Retail sales of strollers, car seats and feeding bottles totaled 14.72 billion yuan, 5.19 billion yuan, and 6.13 billion yuan in 2019, up 11.5 percent, 14.7 percent and 8.9 percent year on year, respectively.
An increasing number of consumers also bought toys through online platforms. Online toy sales reached 24.8 billion yuan last year, accounting for about a third of total toy consumption in the nation.
According to the association’s survey of over 13,000 consumers, more respondents are planning to reduce their spending on toys and juvenile products in 2020.
Some 38 percent respondents said they were willing to spend 100-199 yuan on a toy. Over 40 percent said they preferred strollers costing 400-599 yuan, child safety seats priced between 1,000 and 1,999 yuan and feeding products priced at 100 to 199 yuan.

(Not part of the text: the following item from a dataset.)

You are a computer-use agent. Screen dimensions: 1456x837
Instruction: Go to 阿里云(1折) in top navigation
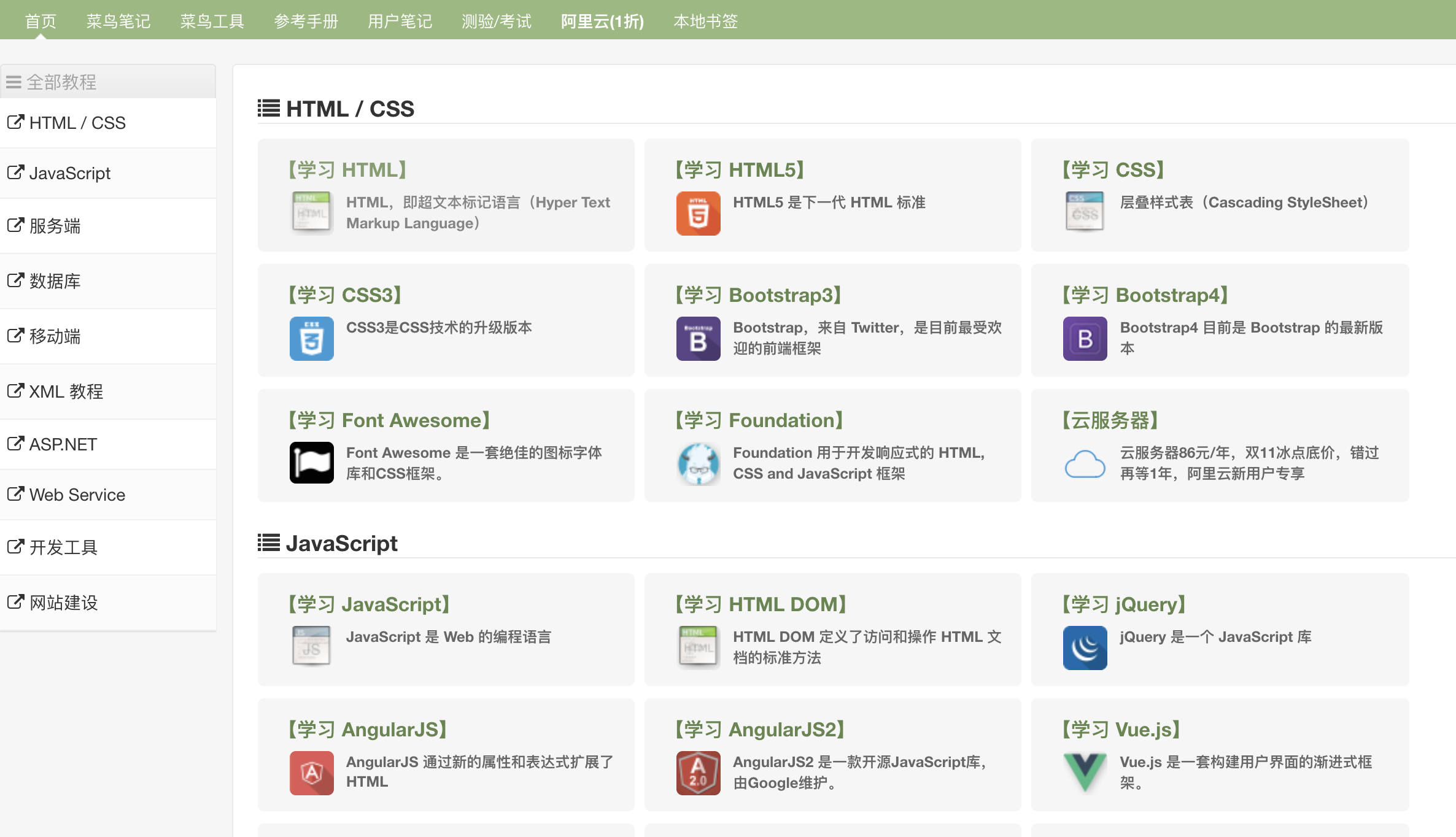(602, 21)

Domestic consumers prioritize the educational value of toys. Some 36 percent of parents listed education as the top consideration when choosing toys for their kids last year.
Customs statistics show that in 2019, China’s exports of non-game toys rose 24.2 percent to US$31.14 billion. Exports of baby carriages rose 4.7 percent year-on-year to US$3.93 billion, while exports of car seats registered a growth of 13.2 percent to reach US$900 million.
Belt and Road countries have surpassed the US to become China’s top toy export market.
Toy export volume to B&R nations reached US$7.5 billion in 2019, a 34.4 percent increase on year, according to the report.
Amid the COVID-19 outbreak, the association has launched online trade negotiations and management training to help companies, it said.